TASK GOAL:
Reproduce the listing from the line that has "2011 (528, 562)" through the line that has "[Cookie] (42, 1740)", both included, keeping the request line among them, and scale each answer coordinate by 0.35, rounding to the nearest whole number with halves going up. Leave the numbers in the request unchanged.

DATA LISTING:
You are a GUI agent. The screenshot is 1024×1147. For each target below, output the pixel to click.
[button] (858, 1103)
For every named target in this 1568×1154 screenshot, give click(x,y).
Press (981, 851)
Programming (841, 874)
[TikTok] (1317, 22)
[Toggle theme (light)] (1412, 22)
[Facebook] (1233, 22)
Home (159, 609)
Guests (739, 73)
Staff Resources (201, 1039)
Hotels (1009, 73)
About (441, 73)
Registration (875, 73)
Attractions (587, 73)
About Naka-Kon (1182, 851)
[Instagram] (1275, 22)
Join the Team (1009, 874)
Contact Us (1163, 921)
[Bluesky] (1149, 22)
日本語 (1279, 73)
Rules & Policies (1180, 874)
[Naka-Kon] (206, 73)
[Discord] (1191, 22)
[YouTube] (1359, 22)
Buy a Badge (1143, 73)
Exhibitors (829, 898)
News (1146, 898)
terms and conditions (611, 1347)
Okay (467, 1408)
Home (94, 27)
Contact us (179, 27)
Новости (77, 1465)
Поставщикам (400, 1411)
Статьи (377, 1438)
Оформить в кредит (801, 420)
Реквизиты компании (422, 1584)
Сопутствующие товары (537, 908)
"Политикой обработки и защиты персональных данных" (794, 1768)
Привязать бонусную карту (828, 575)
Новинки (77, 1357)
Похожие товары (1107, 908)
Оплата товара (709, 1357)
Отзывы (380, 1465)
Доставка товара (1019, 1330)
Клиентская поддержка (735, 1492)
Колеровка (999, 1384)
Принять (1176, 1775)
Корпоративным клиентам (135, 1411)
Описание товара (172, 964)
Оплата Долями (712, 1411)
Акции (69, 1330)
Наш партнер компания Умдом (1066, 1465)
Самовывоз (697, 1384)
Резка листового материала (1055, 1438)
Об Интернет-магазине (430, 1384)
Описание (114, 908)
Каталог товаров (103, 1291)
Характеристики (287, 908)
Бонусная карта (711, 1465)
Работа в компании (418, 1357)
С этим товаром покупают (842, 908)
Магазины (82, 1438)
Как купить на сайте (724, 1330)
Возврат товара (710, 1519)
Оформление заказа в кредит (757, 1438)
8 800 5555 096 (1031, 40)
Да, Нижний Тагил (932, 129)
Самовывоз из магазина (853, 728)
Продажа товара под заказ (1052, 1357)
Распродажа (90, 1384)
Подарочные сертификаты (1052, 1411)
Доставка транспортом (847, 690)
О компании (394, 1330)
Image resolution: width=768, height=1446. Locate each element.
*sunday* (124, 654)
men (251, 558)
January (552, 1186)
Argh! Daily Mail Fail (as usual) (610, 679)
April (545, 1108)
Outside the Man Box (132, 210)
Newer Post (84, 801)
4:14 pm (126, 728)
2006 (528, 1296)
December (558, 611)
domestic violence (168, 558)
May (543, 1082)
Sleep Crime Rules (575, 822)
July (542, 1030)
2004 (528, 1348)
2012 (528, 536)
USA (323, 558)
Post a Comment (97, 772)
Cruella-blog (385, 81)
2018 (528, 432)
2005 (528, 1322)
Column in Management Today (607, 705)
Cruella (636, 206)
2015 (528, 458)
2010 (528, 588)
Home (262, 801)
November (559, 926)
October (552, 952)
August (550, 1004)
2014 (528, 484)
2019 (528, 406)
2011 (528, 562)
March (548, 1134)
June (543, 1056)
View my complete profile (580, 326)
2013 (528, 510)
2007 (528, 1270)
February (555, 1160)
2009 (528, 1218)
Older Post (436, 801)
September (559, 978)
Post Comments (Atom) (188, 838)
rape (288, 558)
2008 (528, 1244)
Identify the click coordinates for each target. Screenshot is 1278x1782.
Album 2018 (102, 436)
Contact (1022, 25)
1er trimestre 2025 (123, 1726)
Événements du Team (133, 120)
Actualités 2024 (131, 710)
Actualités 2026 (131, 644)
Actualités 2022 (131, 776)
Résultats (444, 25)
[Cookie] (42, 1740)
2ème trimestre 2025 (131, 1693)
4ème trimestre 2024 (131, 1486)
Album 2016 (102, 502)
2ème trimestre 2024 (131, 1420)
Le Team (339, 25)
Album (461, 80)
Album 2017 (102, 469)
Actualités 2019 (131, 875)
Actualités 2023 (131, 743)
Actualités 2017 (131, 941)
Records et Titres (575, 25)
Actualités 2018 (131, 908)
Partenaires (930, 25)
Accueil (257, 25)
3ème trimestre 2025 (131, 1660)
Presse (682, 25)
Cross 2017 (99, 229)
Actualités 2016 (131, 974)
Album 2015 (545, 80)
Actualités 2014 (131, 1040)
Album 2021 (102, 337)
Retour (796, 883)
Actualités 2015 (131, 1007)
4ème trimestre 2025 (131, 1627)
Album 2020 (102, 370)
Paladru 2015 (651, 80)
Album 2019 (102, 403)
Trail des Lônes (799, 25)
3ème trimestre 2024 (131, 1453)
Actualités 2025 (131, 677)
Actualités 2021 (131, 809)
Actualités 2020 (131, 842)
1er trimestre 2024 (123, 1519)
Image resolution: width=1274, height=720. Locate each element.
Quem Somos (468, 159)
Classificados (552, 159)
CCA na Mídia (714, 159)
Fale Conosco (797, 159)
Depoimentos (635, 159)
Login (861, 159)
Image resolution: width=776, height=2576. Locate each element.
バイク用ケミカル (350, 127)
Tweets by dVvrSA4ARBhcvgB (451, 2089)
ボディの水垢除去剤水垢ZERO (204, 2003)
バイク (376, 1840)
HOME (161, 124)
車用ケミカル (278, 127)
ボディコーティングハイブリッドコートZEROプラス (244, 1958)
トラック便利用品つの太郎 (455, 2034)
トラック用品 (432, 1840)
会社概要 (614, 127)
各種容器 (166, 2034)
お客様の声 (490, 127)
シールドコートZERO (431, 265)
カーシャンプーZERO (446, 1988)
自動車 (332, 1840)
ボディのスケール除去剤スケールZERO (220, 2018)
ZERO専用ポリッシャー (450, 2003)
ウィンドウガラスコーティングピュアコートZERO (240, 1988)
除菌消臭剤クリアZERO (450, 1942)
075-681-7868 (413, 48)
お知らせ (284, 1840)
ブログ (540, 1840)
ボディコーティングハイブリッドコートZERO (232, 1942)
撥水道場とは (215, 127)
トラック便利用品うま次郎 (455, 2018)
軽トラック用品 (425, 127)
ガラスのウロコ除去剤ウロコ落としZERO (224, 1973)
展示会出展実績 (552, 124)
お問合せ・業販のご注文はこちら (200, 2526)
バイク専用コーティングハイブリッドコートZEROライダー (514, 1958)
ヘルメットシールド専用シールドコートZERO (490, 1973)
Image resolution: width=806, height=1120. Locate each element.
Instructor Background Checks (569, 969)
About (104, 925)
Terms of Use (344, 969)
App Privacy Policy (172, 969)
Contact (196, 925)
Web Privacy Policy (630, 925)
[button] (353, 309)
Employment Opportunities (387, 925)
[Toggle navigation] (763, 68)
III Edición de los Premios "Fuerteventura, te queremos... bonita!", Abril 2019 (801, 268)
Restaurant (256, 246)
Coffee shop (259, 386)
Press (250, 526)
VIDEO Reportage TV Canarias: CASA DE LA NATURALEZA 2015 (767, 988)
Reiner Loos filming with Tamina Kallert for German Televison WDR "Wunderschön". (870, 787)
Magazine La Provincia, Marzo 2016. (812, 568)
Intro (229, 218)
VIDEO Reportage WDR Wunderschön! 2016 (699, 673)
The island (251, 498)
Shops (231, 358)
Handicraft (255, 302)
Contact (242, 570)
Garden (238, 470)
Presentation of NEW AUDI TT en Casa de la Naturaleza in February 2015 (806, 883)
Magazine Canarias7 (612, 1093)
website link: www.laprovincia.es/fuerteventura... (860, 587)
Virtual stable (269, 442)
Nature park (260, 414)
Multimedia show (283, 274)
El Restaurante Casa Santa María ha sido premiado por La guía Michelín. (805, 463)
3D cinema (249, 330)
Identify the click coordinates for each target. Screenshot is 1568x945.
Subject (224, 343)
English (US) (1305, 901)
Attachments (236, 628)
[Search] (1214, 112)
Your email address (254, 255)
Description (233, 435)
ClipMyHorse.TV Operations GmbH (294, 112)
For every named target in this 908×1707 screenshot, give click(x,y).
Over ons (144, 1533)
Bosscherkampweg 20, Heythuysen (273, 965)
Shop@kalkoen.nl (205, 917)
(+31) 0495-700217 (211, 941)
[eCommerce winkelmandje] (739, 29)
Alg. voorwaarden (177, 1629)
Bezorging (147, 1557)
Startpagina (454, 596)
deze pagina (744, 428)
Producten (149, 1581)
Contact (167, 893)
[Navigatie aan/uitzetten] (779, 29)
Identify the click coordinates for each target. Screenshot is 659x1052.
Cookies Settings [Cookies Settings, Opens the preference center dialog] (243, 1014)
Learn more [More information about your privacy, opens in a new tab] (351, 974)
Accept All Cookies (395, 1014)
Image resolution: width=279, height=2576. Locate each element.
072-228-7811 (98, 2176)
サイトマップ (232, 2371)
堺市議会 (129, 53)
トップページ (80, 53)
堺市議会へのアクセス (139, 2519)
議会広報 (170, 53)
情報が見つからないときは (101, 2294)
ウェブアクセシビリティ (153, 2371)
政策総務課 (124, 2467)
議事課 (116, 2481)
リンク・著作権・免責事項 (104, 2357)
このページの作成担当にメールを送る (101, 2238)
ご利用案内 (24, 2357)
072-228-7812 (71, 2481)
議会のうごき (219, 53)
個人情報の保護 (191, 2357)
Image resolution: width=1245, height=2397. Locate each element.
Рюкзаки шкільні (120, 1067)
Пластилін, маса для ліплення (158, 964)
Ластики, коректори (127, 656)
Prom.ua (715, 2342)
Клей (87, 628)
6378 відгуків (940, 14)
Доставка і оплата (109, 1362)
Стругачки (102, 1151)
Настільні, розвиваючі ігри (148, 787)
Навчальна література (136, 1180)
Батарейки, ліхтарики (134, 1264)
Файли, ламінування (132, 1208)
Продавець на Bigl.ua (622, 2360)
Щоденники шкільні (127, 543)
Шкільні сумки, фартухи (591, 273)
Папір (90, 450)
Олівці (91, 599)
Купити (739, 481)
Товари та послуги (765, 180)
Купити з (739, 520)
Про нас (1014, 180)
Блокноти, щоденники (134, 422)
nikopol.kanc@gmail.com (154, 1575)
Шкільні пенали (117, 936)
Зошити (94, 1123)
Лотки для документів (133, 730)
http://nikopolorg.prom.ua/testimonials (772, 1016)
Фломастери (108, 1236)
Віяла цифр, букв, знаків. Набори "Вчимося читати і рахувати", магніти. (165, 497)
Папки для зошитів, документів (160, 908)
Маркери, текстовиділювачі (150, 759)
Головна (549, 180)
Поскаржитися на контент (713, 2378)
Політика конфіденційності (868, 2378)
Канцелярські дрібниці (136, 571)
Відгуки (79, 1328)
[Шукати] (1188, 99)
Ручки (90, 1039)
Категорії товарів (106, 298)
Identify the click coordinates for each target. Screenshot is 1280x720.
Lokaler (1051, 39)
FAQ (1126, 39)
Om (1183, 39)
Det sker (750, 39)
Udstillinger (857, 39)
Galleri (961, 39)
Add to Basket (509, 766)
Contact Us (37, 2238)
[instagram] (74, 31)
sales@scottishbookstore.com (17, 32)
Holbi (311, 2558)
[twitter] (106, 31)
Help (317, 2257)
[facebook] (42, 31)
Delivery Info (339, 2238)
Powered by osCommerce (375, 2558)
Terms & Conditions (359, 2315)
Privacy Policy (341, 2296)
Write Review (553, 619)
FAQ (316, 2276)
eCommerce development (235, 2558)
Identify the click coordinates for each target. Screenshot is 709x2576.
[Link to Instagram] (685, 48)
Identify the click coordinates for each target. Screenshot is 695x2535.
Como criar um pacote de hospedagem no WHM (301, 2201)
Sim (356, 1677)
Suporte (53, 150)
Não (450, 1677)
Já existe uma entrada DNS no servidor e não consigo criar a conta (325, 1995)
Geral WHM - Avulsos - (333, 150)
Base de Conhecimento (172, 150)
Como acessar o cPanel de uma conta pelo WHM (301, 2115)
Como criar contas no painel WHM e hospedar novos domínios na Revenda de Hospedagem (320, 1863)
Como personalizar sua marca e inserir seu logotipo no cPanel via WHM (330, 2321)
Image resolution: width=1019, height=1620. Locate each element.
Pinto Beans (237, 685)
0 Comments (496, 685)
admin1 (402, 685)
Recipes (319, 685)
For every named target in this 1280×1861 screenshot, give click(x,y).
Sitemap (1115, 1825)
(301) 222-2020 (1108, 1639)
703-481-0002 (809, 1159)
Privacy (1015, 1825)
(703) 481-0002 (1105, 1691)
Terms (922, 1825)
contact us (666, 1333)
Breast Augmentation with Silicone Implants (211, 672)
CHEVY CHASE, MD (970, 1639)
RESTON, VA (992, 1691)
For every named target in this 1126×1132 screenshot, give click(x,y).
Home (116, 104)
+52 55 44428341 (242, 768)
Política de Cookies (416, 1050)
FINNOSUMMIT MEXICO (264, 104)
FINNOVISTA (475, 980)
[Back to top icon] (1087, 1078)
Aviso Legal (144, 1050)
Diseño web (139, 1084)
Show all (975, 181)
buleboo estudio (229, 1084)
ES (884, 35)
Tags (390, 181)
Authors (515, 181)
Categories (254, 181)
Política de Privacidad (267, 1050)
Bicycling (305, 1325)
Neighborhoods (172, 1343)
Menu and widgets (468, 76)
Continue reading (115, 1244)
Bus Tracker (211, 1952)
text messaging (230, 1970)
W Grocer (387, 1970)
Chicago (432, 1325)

RESULT:
2011 (185, 197)
March (192, 397)
June (190, 370)
View my complete profile (203, 114)
2013 (185, 179)
2007 (185, 445)
February (194, 406)
2009 (185, 426)
Older Post (153, 280)
September (196, 342)
Post Comments (Atom) (66, 293)
rape (101, 195)
2008 (185, 435)
Identify the click coordinates for each target. Screenshot is 1278x1782.
Album 2018 (36, 153)
Contact (358, 9)
1er trimestre 2025 (43, 604)
Événements du Team (47, 42)
Actualités 2024 (46, 249)
Actualités 2026 (46, 225)
Actualités 2022 (46, 272)
Résultats (155, 9)
[Cookie] (15, 609)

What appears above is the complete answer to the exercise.